PARIS: Airbus, reeling from the potential loss of a major customer for its best-selling A320neo as British Airways owner IAG placed a lifeline order for the grounded 737 MAX, prepared to hit back with more orders for its A321XLR on Wednesday.
The planemaker has been negotiating with US airlines investor Bill Franke whose Indigo Partners has also been known to place orders for multiple airlines within its portfolio and could reel it in for the Paris Air Show, industry sources said.
Airbus declined to comment.
After weathering intense scrutiny over safety and its public image, Boeing won a vote of confidence on Tuesday as IAG signed a letter of intent to buy 200 of its 737 MAX jets that have been grounded since March after two deadly crashes.
The surprise order lifted the energy of a previously subdued Paris Airshow, where the talk had been of the possible end of the aerospace cycle, given the issues at both Boeing and Airbus as well as geopolitical and trade tensions around the world.
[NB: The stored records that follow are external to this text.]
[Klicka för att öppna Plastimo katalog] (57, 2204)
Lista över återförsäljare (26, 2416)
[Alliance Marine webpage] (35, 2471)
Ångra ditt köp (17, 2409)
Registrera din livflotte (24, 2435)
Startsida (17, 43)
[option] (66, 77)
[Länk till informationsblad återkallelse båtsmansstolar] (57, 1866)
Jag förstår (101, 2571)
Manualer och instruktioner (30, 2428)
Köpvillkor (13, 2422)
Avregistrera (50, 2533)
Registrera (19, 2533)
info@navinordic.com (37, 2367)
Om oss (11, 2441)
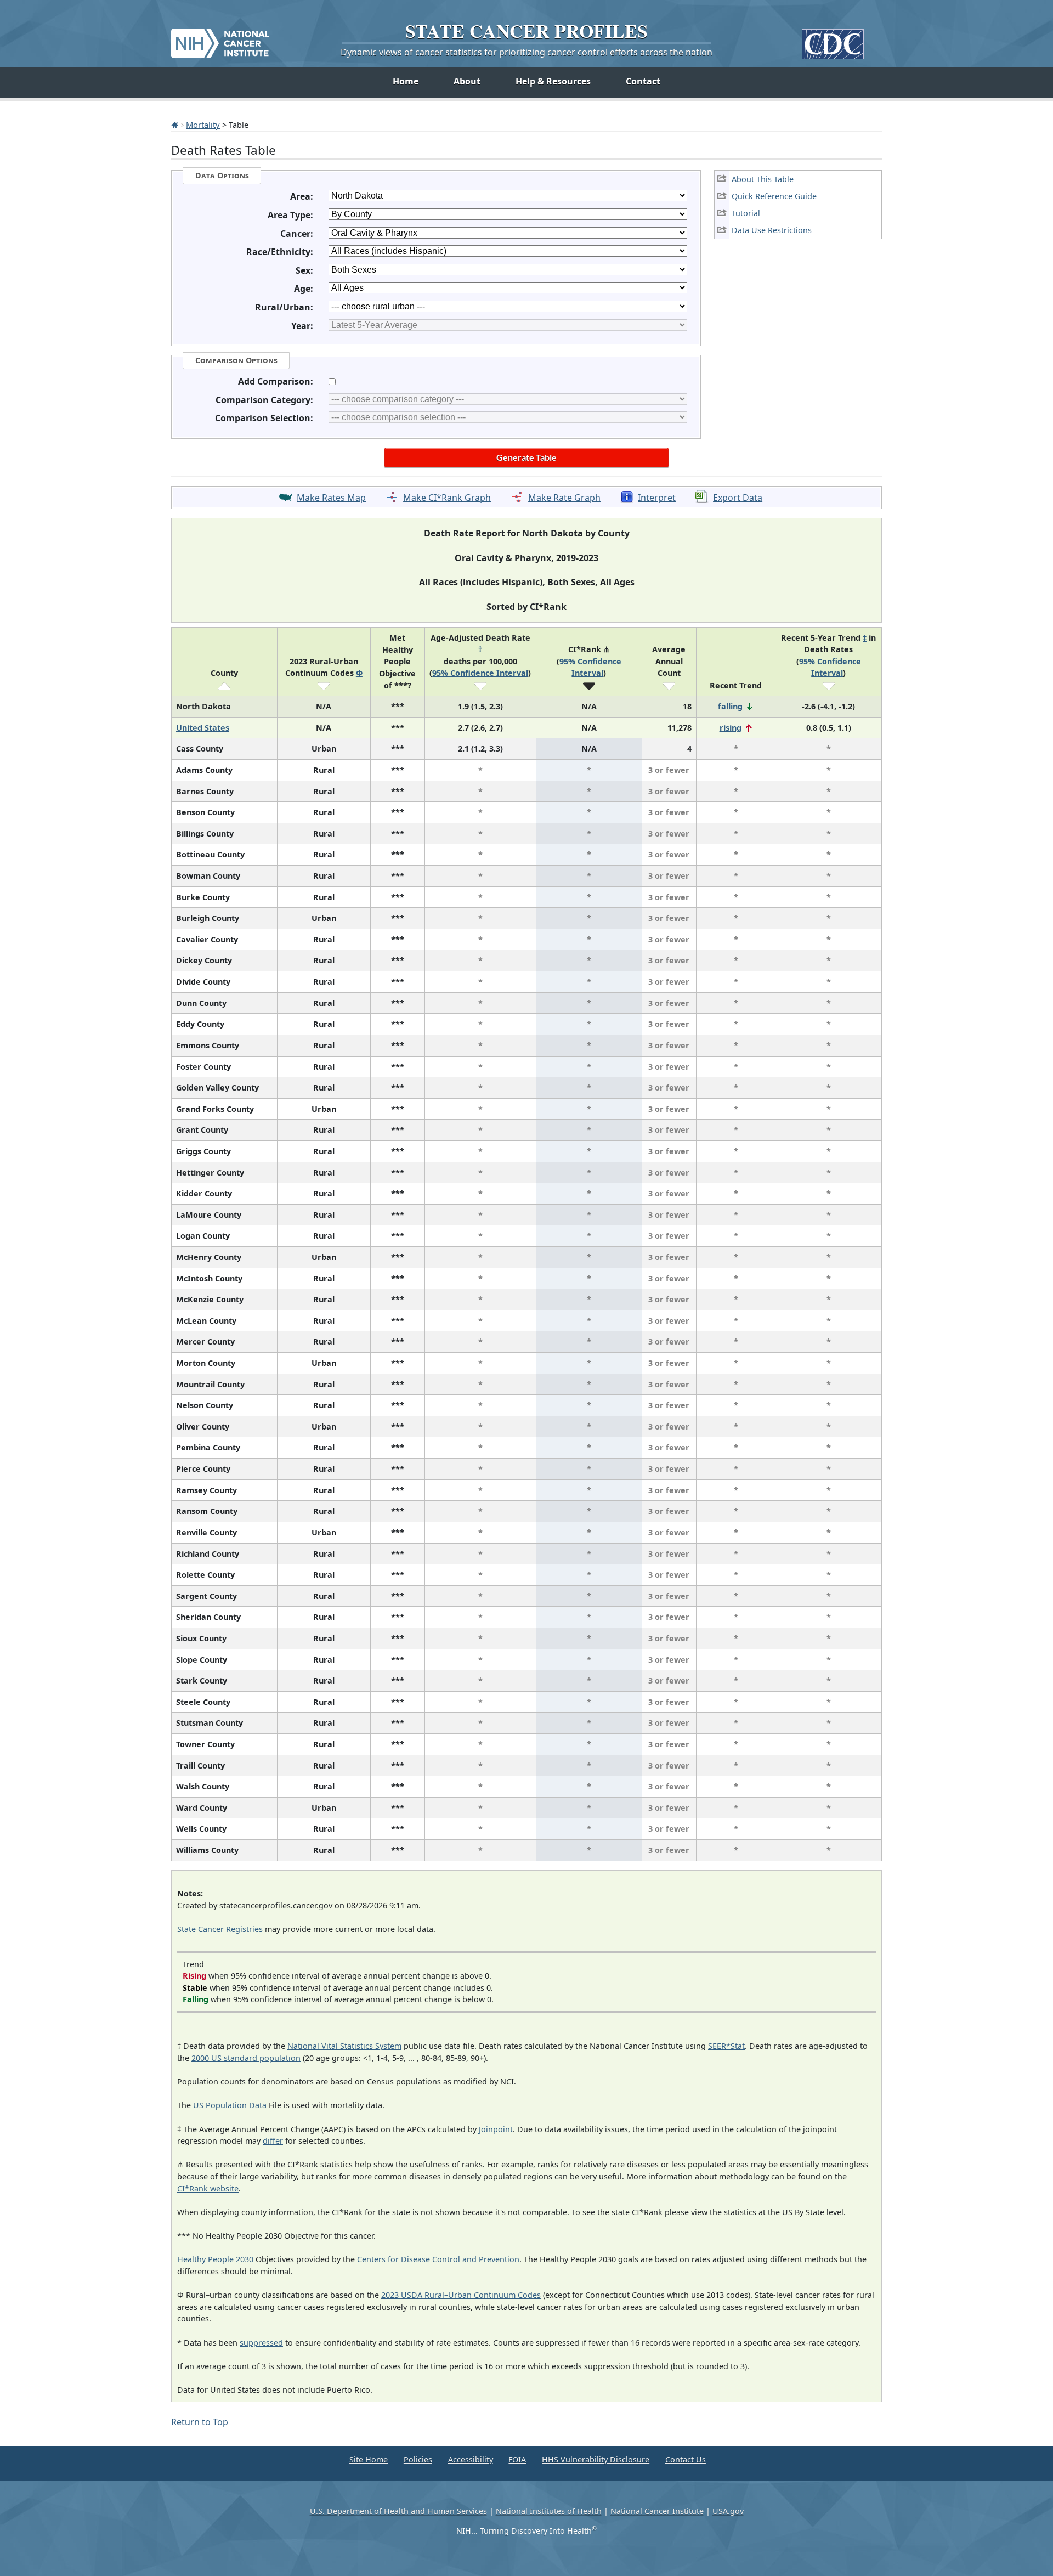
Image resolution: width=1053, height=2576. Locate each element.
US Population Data (230, 2105)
Australia’s Qantas Airways said on Tuesday it would order 10 Airbus new A321XLR jets and convert a further 26 from existing orders already on the Airbus books.
Airbus is also in talks with leasing company GECAS and has been trying to secure an eye-catching order for the A321XLR from American Airlines, though the world’s largest carrier does not typically make announcements at air shows.
Airbus is looking for up to 200 orders for the A321XLR, which is designed to open up new routes.